Mengajar TPA. Diantara kita semua pasti ada yang sudah pernah berpengalaman mengajar TPA, kecuali yang belum pernah mengajar tentu saja..hehee. Pengalaman menjadi seorang pengajar, ada suka, ada duka, ada-ada saja pokoknya hal–hal yang menjadi momen berharga dan tak terlupakan ketika kita berkecimpung di sana.
Sebagai Ustadz muda, hehe, saya dituntut untuk bisa memahami dan mendidik santri ‘dadakan’ (mengajar di sela-sela kesibukkan kuliah) ini dengan berbagai sifat dan kemampuan anak tersebut. Ada santri yang cerdas, mudah di arahkan, hiper aktif, pasif, agresif. Hal itu membuat ku terkadang menjadi stres dan tak terkendali.
Serumit inikah menjadi tenaga pengajar? Jawabnya tentu saja iya. Saat menghadapi anak yang cerdas, penurut dan mudah mencerna apa yang disampaikan, hal itu akan menjadi kebanggaan tersendiri dan tentu pula saya tidak perlu repot-repot mengulang apa yang di sampaikan. Namun, saat sangat merepotkan dan terkadang makan hati. tapi, itulah suka dukanya mengajar anak-anak TPA.
Saya mulai menikmatinya dan banyak belajar dari mereka. bahwa, kehidupan anak-anak itu adalah bermain. Kehendak mereka tidak bisa dipaksakan. Karena mereka belum bisa memahami apa yang dialami dan diingini oleh orang dewasa. Oleh sebab itu, saya mencoba memasuki dunia mereka untuk bisa bersatu dengan mereka serta bisa memahami apa yang mereka inginkan sehingga apa yang akan dan telah kita sampaikan, bisa dicernanya dengan baik dan mudah.
Saya memiliki santri yang bisa dibilang dia tidak memiliki tanggung jawab terhadap kewajibannya sebagai murid di sekolahnya. Misalnya, saat diminta untuk menulis pekerjaan rumahnya maka ia menawarnya. (tolong kerjakan hal 1 dari no 1 sampai no 5. Lalu ia menawarnya dengan berkata “nulisnya sampai 3 aja ya,  mas Ustadz?”). Fyuuuh... dasar anak-anak, memangnya dia pikir Ustadnya ini pedagang apa di tawar-tawar? Hihi.
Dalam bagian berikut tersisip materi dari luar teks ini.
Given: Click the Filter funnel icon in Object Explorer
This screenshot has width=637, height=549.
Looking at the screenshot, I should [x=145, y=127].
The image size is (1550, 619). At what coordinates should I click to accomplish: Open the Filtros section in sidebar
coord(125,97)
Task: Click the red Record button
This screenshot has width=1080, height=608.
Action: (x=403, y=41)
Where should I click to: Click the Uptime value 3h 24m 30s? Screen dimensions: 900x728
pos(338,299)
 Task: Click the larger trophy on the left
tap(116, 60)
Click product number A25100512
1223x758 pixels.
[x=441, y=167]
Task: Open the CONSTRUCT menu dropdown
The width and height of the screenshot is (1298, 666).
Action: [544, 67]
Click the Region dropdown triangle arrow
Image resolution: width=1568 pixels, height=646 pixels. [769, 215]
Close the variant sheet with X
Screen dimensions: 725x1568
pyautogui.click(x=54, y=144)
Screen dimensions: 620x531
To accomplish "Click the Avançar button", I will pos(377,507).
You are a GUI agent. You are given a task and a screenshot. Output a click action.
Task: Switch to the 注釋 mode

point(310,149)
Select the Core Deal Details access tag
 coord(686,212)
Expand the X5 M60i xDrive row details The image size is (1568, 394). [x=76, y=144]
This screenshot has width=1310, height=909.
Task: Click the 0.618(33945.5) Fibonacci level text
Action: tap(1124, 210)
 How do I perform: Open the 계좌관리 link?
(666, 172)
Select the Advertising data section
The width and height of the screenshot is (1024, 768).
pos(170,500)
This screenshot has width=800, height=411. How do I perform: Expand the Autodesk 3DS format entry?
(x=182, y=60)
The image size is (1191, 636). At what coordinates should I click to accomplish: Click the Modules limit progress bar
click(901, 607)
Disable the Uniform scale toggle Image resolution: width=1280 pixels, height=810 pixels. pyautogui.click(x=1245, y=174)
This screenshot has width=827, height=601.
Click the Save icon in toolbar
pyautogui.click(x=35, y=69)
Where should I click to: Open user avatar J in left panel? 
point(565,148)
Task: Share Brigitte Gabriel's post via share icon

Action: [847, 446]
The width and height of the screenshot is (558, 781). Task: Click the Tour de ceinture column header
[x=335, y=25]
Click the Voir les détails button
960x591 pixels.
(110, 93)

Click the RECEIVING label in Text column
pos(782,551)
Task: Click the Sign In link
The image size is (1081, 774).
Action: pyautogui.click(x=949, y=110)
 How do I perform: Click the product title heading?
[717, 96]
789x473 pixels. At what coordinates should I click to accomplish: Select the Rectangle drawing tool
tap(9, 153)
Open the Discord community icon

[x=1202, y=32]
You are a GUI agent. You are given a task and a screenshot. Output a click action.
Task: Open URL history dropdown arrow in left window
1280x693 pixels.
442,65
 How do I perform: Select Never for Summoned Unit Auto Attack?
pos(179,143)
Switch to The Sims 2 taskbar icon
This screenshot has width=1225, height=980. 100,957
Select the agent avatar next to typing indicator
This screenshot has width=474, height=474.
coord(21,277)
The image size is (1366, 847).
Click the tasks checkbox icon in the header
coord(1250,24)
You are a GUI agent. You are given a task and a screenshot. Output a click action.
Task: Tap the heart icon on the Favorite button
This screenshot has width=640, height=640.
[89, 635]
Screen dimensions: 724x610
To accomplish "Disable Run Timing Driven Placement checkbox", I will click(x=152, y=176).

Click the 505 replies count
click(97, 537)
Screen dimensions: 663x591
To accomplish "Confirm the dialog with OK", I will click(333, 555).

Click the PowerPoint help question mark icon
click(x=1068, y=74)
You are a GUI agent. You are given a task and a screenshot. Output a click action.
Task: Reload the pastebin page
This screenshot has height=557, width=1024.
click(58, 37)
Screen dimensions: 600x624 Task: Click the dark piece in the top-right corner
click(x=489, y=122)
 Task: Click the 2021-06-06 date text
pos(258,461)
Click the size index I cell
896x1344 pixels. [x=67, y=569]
Lalu terkadang saya memakluminya, tapi saya juga lebih sering memberikan pengertian kepadanya bahwa tugas itu adalah kewajibannya yang tidak boleh diabaikan atau ditawar-tawar. Tugas itu, nantinya akan membantu menambah nilai kalian dan akan membuat kalian makin pintar. Selain itu, paling mudah mengiming-iminginya dengan ganjaran pahala, dan kalau dia berhasil mengerjakan tugasnya itu gelar anak sholeh akan tersemat padanya, “jangan lupa ya dik, Anak rajin disayang Allaah.. (sambil senyum simpul merekah)”.
Ada lagi ini kisahnya si Alan, santri kesayangan Ustadz/ustadzahnya karena kepolosannya, kepolosannya bukan main karena ada unsur takwa didalamnya. Sekali diberi nasihat baik, langsung dilaksanakannya. Tapi, yang subhanallah-nya lagi, dia paling takut sama yang namanya neraka. Pernah suatu ketika si Alan bertengkar dengan santri lain yang merupakan biangnya membuat keonaran sebut saja Dimas, itu sedang pelajaran membuat keterampilan tangan dengan lilin, singkat cerita mereka berdua berjibaku dan saling merebut lilin yang sudah mulai habis untuk dibuat melengkapi hasil karya mereka yang 80% jadi itu. Akibat ketidakwaspadaan kami, Dimas memukul dengan keras bahu Alan yang mengakibatkan ia menangisi apa yang dilakukan sahabatnya itu. Padahal tidak sengaja ia melontarkan pukulan itu sebab tidak sabaran, terjadilah begitu saja. Saya berusaha membuat Alan diam dari tangisnya yang menyeruak dan menggemakan seisi ruang masjid yang tak begitu besar itu. Saya membisikinya ia dengan lembut, “Alan, kamu tahu apa itu neraka dan apa itu surga?’’, dengan mengisak keras iya menjawab. “Tau Ustadz”, lalu saya menyambar lagi dengan menanyakannya, “Kamu tahu kan penghuni-penghuninya?’’, dia menjawab lagi, tidak tahu Ustadz. “InsyaAllah Alan adalah penghuni surga, tapi Alan juga bisa jadi penghuni neraka di waktu yang sama.”, mendengar kalimat terakhir itu, Alan justru makin terisak merdu dan keras tangisannya.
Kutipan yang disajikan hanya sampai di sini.